**Document section:**
========================
- Conference: Atlantic 10 Conference
- North Division
- Record: 5–6 (3–5 A-10)
- Head coach: Jack Cosgrove (12th season);
- Offensive coordinator: Bobby Wilder (5th season)
- Defensive coordinator: Rich Nagy (4th season)
- Captains: Mike Leconte; Marcus Walton; Marcus Williams;
- Home stadium: Alfond Stadium

= 2004 Maine Black Bears football team =

American college football season

The 2004 Maine Black Bears football team was an American football team that represented the University of Maine as a member of the Atlantic 10 Conference during the 2004 NCAA Division I-AA football season. In their 12th season under head coach Jack Cosgrove, the Black Bears compiled a 5–6 record (3–5 against conference opponents) and finished in a three-way tie for sixth place in the conference. Mike Leconte, Marcus Walton, and Marcus Williams were the team captains.
========================
**Dataset excerpt:**

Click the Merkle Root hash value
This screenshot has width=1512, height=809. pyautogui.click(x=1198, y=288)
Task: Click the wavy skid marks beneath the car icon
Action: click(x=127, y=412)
========================
**Exercise details:** Can you retype the text on the 2004 Maine Black Bears football team from "- Captains: Mike" up to and including "the team captains."? Work from the text on the 2004 Maine Black Bears football team alone, not the listing.

**Output for this exercise:**
- Captains: Mike Leconte; Marcus Walton; Marcus Williams;
- Home stadium: Alfond Stadium

= 2004 Maine Black Bears football team =

American college football season

The 2004 Maine Black Bears football team was an American football team that represented the University of Maine as a member of the Atlantic 10 Conference during the 2004 NCAA Division I-AA football season. In their 12th season under head coach Jack Cosgrove, the Black Bears compiled a 5–6 record (3–5 against conference opponents) and finished in a three-way tie for sixth place in the conference. Mike Leconte, Marcus Walton, and Marcus Williams were the team captains.